Petikan Teks:
—————
Ini karena banyak negara di kawasan ini menghadapi penurunan produksi gas dalam negeri dengan cepat. Misalnya, Filipina, Bangladesh, dan Thailand semuanya “dalam lima tahun sumur benar-benar kering” dan telah beralih ke LNG sebagai “pengganti yang paling nyaman” untuk gas domestik. Negara-negara seperti Pakistan, Myanmar, dan Vietnam memiliki cadangan yang jauh lebih banyak tetapi mengalami kesulitan mengembangkannya.
LNG telah dipromosikan sebagai “jembatan bahan bakar” dari batubara ke alternatif energi terbarukan, kata Reynolds. Dia mengutip AG&P LNG di Filipina yang mengklaim energi terbarukan sangat fluktuatif dan LNG lebih andal dan terjangkau sebagai power supply.
Badan Pembangunan Internasional Amerika Serikat atau The United States Agency for International Development USAID) mengklaim dalam buku putih LNG AS akan menelan biaya di bawah $6 per MMBtu untuk dikirim ke Filipina.
“Itu harga yang menggelikan mengingat itu sudah termasuk biaya gas, biaya pencairan, serta biaya pengiriman dari AS ke Asia,” katanya. “Hasil dari keadaan makro fundamental dan hulu yang cerah di kawasan ini adalah bahwa kita telah melihat hiruk-pikuk investasi infrastruktur yang diusulkan di sektor LNG.”
Reynolds mengatakan bahwa ada $380b investasi infrastruktur gas yang sedang berlangsung di Asia dan 80 juta ton kapasitas impor ditujukan untuk diselesaikan dalam dua tahun ke depan. Namun, dia mencatat proyek LNG “secara historis sangat sulit untuk dimulai” dan seringkali membutuhkan waktu puluhan tahun.
—————
Yang Perlu Dikerjakan:
Teruskan tulisan tentang investasi LNG di Asia di atas, dimulai sesudah kalimat terakhirnya.

Cuplikan Data:
—————
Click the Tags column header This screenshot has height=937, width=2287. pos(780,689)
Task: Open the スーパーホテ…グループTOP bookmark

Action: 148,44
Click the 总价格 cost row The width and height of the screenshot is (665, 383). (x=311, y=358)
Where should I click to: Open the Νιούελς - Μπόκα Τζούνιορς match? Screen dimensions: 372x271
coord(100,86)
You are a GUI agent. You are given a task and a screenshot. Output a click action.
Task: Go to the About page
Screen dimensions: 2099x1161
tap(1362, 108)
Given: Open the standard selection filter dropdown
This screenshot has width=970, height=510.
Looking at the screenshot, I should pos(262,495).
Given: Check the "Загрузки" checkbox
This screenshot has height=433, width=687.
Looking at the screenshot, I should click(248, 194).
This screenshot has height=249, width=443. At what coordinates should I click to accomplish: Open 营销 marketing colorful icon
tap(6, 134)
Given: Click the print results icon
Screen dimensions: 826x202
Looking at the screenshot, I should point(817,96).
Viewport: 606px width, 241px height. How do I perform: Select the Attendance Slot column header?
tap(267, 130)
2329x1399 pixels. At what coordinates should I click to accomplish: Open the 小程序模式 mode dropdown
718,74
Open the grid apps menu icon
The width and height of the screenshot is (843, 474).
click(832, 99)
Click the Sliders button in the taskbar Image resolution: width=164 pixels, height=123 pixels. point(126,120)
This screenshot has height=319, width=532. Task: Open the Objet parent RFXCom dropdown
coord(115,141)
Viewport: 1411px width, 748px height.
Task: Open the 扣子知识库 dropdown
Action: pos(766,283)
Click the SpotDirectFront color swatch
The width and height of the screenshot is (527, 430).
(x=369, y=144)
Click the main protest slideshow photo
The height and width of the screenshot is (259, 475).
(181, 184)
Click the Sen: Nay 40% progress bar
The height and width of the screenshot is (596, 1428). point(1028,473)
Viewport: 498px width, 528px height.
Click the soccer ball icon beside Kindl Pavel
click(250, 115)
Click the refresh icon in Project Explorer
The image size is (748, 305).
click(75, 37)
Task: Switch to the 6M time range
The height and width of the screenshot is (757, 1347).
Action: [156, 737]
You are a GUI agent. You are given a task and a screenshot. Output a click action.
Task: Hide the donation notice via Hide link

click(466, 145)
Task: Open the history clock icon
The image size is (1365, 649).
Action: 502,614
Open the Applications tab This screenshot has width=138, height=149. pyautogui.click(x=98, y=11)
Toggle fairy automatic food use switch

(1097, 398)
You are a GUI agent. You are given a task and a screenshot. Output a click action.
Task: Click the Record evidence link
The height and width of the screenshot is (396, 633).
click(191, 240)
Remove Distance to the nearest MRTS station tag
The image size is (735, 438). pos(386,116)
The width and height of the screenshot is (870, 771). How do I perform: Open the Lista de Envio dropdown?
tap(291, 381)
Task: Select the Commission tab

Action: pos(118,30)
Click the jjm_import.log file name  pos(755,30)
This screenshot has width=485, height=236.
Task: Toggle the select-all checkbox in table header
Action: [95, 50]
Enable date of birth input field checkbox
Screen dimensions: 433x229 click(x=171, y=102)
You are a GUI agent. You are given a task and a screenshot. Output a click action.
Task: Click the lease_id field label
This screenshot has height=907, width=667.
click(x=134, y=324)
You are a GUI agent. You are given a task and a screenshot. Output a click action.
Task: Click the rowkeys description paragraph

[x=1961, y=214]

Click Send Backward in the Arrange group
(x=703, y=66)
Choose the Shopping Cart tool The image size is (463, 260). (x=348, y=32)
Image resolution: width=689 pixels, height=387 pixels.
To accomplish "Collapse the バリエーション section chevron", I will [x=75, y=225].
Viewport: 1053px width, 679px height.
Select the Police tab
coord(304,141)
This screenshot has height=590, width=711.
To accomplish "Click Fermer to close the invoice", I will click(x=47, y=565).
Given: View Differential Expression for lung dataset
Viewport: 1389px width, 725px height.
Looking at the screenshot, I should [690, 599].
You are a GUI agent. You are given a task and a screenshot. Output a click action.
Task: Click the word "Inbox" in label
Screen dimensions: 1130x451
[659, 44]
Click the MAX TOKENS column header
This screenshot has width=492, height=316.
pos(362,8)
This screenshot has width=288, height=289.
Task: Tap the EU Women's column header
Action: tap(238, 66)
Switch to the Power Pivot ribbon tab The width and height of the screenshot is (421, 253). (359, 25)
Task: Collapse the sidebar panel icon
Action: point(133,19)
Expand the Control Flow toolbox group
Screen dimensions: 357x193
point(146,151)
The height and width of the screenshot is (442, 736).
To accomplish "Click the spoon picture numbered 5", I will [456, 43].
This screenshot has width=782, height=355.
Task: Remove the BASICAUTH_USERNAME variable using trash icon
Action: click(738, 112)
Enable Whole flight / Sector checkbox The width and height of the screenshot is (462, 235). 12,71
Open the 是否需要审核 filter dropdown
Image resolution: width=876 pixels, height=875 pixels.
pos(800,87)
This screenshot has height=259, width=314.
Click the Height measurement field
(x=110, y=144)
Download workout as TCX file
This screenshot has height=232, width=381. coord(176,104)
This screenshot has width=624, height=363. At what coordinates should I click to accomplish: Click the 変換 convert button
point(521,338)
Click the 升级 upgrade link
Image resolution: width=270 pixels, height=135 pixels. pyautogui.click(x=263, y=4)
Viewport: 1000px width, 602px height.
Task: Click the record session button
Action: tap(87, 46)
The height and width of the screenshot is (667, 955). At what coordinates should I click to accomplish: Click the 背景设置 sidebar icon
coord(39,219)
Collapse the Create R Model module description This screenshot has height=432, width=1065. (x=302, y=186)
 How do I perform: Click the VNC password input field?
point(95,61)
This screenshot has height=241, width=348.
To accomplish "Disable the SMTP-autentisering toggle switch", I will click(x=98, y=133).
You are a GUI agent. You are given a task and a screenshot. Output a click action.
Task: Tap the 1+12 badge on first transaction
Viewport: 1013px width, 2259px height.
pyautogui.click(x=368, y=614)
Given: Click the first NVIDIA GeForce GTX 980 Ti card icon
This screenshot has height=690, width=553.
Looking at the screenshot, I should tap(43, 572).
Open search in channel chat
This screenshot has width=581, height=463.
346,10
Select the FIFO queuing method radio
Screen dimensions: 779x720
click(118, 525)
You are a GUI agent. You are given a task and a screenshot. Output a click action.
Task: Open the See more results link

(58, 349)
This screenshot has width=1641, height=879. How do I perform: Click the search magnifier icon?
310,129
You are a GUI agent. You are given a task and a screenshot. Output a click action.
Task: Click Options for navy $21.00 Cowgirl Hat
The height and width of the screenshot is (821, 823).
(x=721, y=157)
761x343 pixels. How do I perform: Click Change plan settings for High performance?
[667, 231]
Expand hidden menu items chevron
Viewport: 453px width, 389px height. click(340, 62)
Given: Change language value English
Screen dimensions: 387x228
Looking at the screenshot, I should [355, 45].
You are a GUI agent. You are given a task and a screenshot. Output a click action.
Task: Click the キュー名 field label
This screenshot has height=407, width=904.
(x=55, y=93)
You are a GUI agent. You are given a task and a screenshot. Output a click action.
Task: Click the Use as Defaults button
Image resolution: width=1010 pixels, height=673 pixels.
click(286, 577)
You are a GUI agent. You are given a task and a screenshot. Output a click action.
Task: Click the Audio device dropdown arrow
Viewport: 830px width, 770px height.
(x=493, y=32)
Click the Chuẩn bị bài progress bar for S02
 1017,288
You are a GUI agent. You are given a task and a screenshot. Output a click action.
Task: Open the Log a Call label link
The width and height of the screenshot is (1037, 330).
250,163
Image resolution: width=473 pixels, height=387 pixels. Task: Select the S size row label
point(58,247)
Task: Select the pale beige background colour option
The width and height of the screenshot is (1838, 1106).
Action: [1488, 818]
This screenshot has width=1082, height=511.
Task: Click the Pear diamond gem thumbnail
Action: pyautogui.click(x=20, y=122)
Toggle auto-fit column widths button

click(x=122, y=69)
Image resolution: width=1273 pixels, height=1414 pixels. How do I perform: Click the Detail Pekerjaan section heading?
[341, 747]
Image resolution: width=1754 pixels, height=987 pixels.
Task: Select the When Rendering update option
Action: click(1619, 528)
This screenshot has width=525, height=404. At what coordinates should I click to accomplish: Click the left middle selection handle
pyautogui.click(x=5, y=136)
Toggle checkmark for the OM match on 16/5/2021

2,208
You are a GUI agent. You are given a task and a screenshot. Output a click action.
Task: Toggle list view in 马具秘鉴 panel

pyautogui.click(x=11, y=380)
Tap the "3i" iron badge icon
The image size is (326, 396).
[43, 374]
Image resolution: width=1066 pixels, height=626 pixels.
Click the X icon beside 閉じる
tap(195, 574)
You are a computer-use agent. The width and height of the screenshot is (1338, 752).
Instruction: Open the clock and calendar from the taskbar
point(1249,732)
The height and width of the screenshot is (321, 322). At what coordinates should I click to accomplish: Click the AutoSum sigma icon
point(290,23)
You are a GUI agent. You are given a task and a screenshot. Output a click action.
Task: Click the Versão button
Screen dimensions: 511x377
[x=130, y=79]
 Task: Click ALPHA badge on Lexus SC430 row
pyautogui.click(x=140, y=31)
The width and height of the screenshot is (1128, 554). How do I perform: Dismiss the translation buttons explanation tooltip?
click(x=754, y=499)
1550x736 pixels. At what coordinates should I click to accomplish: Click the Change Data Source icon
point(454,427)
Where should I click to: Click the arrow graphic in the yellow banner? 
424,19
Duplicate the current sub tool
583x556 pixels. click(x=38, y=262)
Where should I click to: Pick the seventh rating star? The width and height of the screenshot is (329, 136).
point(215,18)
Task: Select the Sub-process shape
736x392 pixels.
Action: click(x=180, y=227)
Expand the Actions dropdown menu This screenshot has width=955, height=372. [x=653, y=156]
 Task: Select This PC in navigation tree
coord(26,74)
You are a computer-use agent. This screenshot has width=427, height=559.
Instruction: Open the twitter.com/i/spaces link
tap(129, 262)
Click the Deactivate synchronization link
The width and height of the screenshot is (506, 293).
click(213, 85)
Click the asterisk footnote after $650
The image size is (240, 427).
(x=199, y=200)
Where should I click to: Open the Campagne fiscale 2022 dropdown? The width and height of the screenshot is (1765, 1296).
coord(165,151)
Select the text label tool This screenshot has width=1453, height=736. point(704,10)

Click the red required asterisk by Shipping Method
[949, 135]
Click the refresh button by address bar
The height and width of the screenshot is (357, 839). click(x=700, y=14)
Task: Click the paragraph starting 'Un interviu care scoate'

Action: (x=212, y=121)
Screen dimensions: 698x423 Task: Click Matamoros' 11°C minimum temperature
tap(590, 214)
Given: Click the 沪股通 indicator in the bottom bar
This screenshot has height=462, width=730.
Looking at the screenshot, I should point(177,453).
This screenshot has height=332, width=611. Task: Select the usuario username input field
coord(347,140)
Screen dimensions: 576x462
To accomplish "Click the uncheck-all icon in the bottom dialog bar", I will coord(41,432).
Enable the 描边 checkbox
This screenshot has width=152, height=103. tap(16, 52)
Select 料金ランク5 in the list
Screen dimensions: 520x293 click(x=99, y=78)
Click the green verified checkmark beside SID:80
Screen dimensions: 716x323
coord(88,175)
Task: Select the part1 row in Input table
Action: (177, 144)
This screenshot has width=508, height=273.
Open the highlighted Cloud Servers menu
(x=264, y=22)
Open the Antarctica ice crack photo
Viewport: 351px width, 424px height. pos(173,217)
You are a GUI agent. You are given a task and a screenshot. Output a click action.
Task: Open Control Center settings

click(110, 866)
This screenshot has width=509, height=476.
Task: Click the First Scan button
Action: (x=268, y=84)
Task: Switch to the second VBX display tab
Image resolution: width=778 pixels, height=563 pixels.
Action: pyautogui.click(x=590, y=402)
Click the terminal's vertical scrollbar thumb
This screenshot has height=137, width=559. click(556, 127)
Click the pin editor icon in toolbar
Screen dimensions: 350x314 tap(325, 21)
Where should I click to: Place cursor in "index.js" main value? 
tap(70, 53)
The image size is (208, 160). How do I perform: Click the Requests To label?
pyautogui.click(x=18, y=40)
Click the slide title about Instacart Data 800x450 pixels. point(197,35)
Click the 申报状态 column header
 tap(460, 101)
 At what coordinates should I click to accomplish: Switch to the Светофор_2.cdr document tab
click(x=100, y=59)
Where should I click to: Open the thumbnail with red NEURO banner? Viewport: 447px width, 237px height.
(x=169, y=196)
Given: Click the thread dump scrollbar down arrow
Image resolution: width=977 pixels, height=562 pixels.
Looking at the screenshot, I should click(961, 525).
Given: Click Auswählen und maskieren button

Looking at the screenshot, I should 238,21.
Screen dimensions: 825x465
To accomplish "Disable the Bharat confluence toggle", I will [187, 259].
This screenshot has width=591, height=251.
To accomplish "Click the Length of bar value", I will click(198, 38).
—————
Hasil Tugas Ini:
Ada risiko lain dalam impor LNG, seperti potensi cadangan yang sangat besar di kawasan. Jika produksi gas domestik dilanjutkan, mungkin impor infrastruktur tidak diperlukan. Ada volatilitas harga yang menciptakan risiko pada anggaran utama.
“Bagi banyak negara, LNG adalah jembatan bahan bakar yang mungkin tidak akan pernah dibangun karena pertimbangan ekonomi dan keuangan. Itu harus dipertimbangkan ketika berbicara tentang sensitivitas harga dan volatilitas komoditas global ini,” katanya.
Tony Segadelli, Chief Engineer dan Managing Director di OWL Energy mengatakan, LNG akan tetap menjadi pemain utama mengingat berbagai perusahaan di Filipina sedang membangun terminal LNG. Dengan permintaan listrik yang diharapkan, Segadelli mengatakan energi terbarukan akan mengambil porsi yang signifikan dari pangsa energi.
Transisi, tantangan investasi
Secara global, 73% emisi gas rumah kaca berasal dari sektor energi, menurut Joseph Jacobelli, Founder dan Managing Partner, Asia Clean Tech Energy Investments Company Limited.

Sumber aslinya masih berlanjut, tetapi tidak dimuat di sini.